LA JOLLA, Calif., July 24, 2025 (GLOBE NEWSWIRE) -- MediciNova, Inc., a biopharmaceutical company traded on the NASDAQ Global Market (NASDAQ:MNOV) and the Standard Market of the Tokyo Stock Exchange (Code Number: 4875) (the "Company"), today provides an update on the enrollment of two key ongoing clinical trials for the Company's developmental compounds MN-166 (ibudilast) and MN-001 (tipelukast), each of which is poised to complete randomization.
Specifically, the Company is now down to single digit required randomization in its ongoing Phase 2/3 COMBAT-ALS trial. Concurrently, the Company is seeking the final two randomized subjects for its Phase 2 trial in patients with dyslipidemia and fatty liver disease due to type 2 diabetes.
Dr. Yuichi Iwaki, MediciNova President and CEO, commented, "We are pleased to report continued strong progress in our core COMBAT-ALS program. Following the release of interim results last year, we are now approaching the completion of patient randomization-a key milestone in the study. Our MN-166 ALS program continues to generate significant interest and anticipation within the ALS community. In parallel, the large Expanded Access Program (EAP), supported by a $22 million grant from the NIH, is steadily enrolling patients. We are actively preparing for regulatory discussions with the FDA, with top-line data anticipated by the end of next year. Further, we believe additional opportunities exist for our MN-001 compound in dyslipidemia and fatty liver disease patients due to type-2 diabetes. We believe each of these programs address highly unmet medical needs in very difficult-to-treat conditions, and we look forward to providing additional outcomes from each of these trials as results become available."
About MN-166 (ibudilast)
MN-166 (ibudilast) is an orally available small molecule compound that inhibits phosphodiesterase type-4 (PDE4) and inflammatory cytokines, including macrophage migration inhibitory factor (MIF). It is in late-stage clinical development for the treatment of neurodegenerative diseases such as ALS (amyotrophic lateral sclerosis), progressive MS (multiple sclerosis), and DCM (degenerative cervical myelopathy); and is also in development for glioblastoma, Long COVID, CIPN (chemotherapy-induced peripheral neuropathy), and substance use disorder. In addition, MN-166 was evaluated in patients that are at risk for developing acute respiratory distress syndrome (ARDS).
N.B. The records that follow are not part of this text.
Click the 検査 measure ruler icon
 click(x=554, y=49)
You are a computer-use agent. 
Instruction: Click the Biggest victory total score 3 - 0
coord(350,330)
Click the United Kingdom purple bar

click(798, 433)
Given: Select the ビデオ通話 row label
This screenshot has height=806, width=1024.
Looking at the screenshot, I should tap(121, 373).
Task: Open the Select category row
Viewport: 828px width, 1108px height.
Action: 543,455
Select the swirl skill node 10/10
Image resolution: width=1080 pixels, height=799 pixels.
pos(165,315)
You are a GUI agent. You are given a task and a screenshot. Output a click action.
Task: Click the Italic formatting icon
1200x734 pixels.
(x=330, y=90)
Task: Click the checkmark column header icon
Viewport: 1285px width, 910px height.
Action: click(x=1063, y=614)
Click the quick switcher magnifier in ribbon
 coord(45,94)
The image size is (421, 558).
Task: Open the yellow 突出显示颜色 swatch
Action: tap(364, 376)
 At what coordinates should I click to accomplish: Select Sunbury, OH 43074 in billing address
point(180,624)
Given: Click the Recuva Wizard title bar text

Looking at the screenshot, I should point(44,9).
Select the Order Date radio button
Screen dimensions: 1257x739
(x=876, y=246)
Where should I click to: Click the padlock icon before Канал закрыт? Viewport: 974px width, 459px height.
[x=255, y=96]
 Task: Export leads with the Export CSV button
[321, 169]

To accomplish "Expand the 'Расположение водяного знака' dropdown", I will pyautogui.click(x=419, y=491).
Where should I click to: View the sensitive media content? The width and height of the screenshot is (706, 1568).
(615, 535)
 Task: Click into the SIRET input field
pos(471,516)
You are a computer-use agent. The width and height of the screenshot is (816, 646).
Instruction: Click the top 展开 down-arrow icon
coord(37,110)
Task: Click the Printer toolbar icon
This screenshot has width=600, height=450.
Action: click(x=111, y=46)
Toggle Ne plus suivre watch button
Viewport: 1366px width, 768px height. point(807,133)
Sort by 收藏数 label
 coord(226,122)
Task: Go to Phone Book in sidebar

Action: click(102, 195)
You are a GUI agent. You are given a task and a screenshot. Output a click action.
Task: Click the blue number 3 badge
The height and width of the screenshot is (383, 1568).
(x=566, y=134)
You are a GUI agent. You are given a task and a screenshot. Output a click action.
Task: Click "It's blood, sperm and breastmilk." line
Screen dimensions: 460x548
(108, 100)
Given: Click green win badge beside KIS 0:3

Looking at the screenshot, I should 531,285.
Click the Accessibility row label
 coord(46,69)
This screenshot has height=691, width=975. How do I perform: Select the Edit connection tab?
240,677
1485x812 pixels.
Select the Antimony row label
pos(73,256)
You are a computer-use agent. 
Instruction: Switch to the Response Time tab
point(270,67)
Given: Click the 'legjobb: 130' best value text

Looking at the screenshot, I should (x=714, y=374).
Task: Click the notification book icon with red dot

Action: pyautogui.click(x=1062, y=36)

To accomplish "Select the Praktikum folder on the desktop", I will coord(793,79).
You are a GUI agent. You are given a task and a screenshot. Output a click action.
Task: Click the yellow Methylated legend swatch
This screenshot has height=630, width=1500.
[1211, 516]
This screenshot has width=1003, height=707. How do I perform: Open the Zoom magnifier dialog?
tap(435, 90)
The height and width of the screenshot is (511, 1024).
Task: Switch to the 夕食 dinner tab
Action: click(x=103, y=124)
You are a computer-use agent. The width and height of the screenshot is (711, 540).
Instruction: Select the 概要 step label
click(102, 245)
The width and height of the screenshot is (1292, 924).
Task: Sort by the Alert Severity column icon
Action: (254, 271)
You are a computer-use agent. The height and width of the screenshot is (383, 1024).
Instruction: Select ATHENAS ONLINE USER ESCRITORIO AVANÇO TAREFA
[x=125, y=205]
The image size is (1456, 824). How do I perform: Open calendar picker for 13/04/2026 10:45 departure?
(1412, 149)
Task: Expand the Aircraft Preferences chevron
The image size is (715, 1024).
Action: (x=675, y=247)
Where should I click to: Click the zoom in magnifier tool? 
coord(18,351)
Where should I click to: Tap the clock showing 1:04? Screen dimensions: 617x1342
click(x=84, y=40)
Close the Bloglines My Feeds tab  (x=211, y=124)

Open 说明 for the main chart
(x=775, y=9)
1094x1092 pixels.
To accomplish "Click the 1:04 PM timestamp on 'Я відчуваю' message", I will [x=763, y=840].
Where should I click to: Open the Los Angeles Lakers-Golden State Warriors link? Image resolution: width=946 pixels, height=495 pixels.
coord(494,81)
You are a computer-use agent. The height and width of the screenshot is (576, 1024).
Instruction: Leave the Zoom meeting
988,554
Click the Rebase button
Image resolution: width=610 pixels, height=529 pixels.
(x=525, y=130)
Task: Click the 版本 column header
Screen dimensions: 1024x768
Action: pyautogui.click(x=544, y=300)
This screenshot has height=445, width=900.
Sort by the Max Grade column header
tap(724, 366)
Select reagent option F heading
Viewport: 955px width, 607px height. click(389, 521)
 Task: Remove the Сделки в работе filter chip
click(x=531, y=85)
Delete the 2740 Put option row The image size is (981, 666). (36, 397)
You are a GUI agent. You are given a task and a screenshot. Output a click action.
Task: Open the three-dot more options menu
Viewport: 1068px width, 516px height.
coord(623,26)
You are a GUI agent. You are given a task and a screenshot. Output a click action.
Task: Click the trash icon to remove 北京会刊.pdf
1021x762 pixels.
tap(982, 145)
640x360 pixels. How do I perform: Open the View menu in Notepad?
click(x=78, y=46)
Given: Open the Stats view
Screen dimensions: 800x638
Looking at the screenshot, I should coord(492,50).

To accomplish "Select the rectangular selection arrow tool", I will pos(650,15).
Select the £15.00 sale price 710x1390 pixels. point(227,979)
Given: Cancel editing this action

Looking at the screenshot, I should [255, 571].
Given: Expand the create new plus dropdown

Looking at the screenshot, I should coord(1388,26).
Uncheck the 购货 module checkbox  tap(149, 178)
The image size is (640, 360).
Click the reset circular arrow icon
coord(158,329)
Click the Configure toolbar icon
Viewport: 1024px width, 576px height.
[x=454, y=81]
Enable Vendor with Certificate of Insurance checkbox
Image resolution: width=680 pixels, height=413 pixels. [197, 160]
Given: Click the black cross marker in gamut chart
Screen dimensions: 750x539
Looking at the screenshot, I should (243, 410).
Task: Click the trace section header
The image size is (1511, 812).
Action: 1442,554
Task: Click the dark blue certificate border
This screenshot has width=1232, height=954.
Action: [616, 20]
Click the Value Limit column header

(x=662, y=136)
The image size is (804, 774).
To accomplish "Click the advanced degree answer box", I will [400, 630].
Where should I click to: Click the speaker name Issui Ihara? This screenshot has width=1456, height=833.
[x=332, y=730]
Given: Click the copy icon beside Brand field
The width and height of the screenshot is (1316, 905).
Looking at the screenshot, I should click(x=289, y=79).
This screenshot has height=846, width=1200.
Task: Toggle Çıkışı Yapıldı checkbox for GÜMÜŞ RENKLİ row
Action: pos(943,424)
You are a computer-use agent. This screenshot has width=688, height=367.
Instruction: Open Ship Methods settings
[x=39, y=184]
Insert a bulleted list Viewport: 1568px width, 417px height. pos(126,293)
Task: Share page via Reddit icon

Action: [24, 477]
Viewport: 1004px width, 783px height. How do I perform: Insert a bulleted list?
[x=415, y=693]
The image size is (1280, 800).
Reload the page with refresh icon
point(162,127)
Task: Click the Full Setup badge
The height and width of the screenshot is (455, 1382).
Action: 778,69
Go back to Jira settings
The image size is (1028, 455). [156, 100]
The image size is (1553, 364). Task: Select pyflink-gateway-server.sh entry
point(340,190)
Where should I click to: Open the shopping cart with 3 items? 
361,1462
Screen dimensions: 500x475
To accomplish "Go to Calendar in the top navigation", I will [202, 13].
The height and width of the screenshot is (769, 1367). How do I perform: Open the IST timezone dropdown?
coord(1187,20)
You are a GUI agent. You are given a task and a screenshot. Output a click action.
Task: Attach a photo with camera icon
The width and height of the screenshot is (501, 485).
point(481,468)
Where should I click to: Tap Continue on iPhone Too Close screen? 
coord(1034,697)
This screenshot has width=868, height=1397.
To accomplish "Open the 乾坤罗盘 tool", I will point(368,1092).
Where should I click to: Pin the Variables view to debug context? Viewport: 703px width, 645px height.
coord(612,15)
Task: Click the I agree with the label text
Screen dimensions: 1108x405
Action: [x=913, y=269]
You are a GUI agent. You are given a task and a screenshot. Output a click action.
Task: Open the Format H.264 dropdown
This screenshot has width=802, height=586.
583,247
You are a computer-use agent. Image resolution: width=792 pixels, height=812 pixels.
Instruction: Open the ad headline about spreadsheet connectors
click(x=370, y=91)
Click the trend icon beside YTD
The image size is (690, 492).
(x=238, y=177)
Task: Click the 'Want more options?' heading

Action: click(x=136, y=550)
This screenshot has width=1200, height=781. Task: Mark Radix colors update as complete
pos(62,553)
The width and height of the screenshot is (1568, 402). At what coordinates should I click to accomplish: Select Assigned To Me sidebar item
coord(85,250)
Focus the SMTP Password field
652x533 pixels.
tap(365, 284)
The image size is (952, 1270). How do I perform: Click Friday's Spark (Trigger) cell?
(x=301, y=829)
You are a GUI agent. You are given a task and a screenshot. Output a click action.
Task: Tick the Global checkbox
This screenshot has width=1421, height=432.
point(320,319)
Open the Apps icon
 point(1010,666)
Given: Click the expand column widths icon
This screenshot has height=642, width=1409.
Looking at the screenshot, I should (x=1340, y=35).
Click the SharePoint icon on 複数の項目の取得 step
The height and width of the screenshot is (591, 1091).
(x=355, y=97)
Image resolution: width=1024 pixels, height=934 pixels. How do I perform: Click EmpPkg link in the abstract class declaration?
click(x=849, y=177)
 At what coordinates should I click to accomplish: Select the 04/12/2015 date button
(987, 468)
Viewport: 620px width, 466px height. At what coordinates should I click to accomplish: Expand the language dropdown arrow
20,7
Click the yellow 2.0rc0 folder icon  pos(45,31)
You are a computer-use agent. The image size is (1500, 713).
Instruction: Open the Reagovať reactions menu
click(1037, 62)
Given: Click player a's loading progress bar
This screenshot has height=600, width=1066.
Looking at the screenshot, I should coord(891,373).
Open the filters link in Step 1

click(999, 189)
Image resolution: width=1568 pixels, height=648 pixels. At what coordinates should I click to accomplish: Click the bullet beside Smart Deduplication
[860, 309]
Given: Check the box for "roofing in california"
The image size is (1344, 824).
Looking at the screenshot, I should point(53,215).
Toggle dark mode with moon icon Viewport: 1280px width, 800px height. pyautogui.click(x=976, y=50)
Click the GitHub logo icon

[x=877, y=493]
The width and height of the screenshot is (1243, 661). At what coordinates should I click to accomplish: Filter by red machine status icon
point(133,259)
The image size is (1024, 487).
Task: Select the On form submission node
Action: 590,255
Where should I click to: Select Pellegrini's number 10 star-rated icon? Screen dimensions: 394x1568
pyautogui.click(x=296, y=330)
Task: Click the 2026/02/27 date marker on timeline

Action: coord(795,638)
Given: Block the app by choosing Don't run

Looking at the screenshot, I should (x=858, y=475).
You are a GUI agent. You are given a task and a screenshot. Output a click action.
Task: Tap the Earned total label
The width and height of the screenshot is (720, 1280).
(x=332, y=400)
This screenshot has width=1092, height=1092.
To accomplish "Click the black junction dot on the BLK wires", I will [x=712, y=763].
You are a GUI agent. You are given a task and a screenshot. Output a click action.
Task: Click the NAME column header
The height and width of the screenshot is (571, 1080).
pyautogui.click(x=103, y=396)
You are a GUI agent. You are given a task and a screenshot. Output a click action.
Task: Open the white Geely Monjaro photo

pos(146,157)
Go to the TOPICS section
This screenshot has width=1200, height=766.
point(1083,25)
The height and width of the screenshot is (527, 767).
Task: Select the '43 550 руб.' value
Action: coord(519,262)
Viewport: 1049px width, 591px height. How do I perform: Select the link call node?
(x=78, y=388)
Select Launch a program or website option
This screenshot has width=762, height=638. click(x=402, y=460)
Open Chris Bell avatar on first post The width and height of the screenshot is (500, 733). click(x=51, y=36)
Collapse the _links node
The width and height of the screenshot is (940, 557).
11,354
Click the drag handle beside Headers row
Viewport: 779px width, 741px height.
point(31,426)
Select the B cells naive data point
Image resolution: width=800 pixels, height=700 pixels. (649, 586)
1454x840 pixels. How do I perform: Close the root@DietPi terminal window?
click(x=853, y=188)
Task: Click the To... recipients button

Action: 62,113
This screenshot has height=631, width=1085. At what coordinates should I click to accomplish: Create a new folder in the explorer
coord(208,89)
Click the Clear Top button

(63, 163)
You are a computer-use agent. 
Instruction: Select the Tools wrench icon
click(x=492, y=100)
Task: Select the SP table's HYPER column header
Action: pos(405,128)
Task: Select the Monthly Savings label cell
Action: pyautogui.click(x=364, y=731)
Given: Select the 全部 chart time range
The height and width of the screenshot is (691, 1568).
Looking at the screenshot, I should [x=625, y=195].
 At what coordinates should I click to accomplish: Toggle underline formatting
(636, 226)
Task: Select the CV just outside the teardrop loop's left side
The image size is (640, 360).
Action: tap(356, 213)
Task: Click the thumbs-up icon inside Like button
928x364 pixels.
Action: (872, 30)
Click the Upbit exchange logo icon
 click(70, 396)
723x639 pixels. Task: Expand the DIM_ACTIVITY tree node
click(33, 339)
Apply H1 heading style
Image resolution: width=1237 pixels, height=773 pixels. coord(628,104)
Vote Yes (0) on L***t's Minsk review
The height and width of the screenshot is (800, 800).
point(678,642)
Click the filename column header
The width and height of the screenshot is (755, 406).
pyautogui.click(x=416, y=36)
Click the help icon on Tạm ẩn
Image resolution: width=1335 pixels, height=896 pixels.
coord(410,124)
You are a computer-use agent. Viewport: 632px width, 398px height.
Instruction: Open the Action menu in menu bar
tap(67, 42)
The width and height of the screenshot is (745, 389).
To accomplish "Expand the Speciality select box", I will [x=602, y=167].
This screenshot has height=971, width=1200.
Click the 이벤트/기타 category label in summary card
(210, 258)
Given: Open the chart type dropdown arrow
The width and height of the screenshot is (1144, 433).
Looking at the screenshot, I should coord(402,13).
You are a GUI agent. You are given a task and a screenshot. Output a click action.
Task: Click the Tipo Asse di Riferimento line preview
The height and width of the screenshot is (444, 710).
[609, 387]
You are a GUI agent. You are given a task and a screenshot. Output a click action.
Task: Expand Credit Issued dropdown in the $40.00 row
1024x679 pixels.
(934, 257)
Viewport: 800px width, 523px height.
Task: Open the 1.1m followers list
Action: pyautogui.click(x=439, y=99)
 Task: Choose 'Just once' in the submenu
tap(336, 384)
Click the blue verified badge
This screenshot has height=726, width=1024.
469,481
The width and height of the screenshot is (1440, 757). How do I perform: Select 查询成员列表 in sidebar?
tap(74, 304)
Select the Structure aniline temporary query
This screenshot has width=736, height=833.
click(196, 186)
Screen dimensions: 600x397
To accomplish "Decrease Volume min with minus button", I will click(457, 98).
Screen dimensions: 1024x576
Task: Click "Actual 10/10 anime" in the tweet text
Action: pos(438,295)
MediciNova holds Orphan Drug Designation for MN-166 in ALS by U.S. FDA and EU EMA. MN-166 has received Fast Track Designation by FDA for treatment of ALS. In addition, MN-166 holds Orphan Disease Designation for the treatment of Glioblastoma.
About MN-001 (tipelukast)
MN-001 (tipelukast) is a novel, orally bioavailable, small molecule compound thought to exert its effects through several mechanisms to produce its anti-inflammatory and anti-fibrotic activity in preclinical models, including leukotriene (LT) receptor antagonism, inhibition of phosphodiesterases (PDE) (mainly 3 and 4), and inhibition of 5-lipoxygenase (5-LO). The 5-LO/LT pathway has been postulated as a pathogenic factor in fibrosis development, and MN-001's inhibitory effect on 5-LO and the 5-LO/LT pathway is a novel approach to treat fibrosis. MN-001 has been shown to down-regulate expression of genes that promote fibrosis including LOXL2, Collagen Type 1 and TIMP-1. MN-001 has also been shown to down-regulate expression of genes that promote inflammation including CCR2 and MCP-1. In addition, MN-001 was found to inhibit triglyceride synthesis in hepatocytes by inhibiting arachidonic acid uptake.
About MediciNova
MediciNova, Inc. is a clinical-stage biopharmaceutical company developing novel therapeutics for the treatment of serious diseases with unmet medical needs and a commercial focus on the United States (U.S.) market. The company's current strategy is to focus their development activities on MN-166 (ibudilast) for neurological and other disorders such as amyotrophic lateral sclerosis (ALS), progressive multiple sclerosis (MS), chemotherapy-induced peripheral neuropathy, degenerative cervical myelopathy, glioblastoma, substance dependence and addiction (e.g., methamphetamine dependence, opioid dependence, and alcohol dependence), prevention of acute respiratory distress syndrome (ARDS), and Long COVID, and MN-001 (tipelukast) for fibrotic and other metabolic disorders such as nonalcoholic fatty liver disease (NAFLD) and hypertriglyceridemia. The company intends to advance their pipeline through a combination of investigator-sponsored clinical trials, trials funded through government grants or other grants, trials funded on their own, or through strategic alliances to help support further clinical development of their lead programs.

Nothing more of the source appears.